What needs to be done >>
Go through the records line by line and work out how many lines hold the word "account". Answer with the number only.

Raw data >>
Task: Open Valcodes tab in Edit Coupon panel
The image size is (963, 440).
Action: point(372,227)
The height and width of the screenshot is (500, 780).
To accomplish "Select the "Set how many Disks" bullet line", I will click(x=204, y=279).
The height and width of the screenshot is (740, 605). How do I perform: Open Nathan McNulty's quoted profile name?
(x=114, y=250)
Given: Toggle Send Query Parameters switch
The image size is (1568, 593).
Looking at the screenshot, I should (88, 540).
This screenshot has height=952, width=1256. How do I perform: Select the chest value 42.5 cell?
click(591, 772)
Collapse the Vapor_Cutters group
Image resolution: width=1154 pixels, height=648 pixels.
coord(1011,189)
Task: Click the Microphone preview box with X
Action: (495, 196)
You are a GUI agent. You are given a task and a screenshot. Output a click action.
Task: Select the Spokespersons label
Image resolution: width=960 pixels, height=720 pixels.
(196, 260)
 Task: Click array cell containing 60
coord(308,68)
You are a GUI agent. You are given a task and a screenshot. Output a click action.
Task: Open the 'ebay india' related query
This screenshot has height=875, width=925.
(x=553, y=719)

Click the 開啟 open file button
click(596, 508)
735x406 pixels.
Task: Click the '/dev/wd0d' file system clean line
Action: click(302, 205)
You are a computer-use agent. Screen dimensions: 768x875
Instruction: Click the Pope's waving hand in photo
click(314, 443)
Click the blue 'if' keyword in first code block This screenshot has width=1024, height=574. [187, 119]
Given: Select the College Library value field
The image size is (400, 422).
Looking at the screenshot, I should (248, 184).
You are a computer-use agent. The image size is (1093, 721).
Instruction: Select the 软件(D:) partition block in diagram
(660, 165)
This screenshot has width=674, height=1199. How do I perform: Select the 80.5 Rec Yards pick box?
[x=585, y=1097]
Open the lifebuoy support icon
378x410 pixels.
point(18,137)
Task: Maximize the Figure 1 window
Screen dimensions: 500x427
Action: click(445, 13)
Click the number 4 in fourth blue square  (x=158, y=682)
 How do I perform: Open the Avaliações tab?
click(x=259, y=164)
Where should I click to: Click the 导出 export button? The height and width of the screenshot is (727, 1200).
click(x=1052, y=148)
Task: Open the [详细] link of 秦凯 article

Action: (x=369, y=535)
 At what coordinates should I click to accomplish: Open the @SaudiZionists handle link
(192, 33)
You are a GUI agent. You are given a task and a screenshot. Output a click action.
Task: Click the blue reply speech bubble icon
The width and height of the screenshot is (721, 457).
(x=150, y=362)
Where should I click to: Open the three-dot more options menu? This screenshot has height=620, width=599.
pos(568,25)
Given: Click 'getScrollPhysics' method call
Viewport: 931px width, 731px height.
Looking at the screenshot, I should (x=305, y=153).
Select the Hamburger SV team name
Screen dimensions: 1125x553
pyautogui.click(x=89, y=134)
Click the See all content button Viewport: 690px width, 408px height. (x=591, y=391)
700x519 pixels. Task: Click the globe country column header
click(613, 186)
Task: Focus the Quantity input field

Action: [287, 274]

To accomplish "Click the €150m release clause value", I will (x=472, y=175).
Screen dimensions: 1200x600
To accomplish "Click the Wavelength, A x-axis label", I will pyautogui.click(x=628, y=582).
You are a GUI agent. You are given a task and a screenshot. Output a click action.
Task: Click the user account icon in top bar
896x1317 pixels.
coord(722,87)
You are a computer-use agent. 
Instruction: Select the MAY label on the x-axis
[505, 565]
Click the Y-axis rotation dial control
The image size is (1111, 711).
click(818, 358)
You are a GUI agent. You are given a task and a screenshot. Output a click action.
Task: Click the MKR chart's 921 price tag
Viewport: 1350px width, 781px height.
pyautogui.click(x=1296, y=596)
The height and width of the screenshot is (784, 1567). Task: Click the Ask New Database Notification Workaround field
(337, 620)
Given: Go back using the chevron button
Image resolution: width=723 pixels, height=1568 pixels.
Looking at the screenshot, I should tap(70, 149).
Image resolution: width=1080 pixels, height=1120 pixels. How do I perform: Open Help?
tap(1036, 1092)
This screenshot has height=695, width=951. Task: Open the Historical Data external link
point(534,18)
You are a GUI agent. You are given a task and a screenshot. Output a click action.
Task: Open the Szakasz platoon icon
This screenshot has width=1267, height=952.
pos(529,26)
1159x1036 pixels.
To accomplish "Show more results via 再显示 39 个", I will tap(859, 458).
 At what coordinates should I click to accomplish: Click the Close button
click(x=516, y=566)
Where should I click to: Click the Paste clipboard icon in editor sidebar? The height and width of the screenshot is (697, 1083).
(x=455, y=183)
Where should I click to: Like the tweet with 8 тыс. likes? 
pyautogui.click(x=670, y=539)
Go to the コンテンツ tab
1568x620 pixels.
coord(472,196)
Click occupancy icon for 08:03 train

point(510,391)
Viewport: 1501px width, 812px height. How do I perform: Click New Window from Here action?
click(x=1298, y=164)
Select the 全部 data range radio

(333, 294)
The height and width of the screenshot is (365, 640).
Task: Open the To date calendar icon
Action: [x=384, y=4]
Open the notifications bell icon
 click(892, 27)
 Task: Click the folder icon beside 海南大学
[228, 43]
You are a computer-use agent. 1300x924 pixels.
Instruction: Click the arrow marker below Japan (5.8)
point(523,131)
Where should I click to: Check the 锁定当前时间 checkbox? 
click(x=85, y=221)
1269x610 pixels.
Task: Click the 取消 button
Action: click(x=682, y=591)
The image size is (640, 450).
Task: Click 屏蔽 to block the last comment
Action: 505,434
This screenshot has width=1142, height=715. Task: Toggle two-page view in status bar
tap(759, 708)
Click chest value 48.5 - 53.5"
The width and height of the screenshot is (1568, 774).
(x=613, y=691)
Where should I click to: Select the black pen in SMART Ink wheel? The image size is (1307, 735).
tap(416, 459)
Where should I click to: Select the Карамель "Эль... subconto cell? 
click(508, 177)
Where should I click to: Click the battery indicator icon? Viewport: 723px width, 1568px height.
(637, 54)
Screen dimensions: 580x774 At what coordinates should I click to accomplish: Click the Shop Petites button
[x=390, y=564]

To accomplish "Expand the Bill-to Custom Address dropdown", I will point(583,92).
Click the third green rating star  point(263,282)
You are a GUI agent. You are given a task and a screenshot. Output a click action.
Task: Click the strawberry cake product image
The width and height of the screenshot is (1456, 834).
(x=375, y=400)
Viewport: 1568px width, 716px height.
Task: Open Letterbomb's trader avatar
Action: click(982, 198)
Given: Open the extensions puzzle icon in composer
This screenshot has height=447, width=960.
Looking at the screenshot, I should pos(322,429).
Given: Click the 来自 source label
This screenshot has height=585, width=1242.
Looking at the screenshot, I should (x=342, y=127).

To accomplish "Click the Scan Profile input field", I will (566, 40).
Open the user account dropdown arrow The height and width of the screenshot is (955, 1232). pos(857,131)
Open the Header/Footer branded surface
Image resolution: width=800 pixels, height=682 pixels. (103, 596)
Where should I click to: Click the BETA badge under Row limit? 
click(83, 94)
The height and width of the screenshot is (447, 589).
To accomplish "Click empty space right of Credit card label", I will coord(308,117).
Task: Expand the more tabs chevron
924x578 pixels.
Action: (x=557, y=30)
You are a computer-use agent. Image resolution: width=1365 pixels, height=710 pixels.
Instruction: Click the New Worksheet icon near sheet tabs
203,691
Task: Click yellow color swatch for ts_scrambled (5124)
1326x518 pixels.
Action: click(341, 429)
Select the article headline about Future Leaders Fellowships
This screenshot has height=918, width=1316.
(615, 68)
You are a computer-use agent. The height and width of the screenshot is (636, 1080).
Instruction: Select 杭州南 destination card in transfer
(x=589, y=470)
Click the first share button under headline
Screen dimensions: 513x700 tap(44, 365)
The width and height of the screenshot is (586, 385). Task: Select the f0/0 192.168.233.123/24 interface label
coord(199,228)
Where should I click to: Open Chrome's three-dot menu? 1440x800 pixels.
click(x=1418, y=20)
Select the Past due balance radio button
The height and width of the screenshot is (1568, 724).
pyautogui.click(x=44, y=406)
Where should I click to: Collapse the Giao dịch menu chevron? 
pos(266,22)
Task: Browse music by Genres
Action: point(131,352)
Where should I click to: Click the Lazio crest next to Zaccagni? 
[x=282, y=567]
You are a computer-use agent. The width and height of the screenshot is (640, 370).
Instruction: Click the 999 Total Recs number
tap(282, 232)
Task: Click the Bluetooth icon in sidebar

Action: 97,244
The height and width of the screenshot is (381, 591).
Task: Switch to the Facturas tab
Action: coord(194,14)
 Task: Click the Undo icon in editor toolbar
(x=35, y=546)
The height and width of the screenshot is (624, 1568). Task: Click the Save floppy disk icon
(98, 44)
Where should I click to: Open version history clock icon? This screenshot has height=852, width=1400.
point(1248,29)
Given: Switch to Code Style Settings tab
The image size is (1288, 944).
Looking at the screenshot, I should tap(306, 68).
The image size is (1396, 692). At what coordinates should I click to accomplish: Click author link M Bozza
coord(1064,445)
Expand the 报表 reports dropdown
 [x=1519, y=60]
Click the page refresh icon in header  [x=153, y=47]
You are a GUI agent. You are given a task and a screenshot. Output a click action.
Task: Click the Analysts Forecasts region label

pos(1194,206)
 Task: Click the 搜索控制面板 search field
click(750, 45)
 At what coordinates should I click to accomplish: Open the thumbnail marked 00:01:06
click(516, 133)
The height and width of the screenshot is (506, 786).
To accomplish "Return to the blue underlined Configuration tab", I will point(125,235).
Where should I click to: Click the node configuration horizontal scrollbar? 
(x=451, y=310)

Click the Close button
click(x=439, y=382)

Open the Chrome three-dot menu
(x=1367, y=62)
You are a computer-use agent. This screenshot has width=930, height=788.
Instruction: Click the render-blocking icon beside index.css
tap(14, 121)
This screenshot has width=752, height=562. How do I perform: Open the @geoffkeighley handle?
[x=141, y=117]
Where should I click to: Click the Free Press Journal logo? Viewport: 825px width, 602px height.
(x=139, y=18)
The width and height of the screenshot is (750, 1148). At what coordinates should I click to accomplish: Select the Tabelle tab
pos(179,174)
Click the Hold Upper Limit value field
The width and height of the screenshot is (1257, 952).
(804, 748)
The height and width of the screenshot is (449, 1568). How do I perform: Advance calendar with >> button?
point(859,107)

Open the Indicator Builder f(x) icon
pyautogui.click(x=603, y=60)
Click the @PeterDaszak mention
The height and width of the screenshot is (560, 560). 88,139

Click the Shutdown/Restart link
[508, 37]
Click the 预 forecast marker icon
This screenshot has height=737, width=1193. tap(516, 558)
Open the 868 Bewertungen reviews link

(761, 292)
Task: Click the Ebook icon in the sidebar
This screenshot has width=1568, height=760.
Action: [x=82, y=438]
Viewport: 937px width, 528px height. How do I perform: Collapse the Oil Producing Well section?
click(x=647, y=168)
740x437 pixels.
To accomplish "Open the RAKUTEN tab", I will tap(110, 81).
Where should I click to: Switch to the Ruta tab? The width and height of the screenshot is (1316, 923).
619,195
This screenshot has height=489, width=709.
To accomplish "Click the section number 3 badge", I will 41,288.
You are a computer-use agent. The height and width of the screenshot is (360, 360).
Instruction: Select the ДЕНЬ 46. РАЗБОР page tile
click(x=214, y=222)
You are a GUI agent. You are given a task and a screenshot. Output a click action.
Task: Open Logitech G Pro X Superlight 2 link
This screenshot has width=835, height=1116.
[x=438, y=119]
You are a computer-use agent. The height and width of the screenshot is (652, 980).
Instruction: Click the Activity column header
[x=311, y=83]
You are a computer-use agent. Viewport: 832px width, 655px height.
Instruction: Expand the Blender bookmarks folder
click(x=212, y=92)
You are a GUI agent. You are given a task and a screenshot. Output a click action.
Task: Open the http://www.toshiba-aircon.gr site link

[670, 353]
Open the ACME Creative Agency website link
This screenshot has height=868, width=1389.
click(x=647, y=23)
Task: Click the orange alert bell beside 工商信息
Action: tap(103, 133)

Response to the task >>
2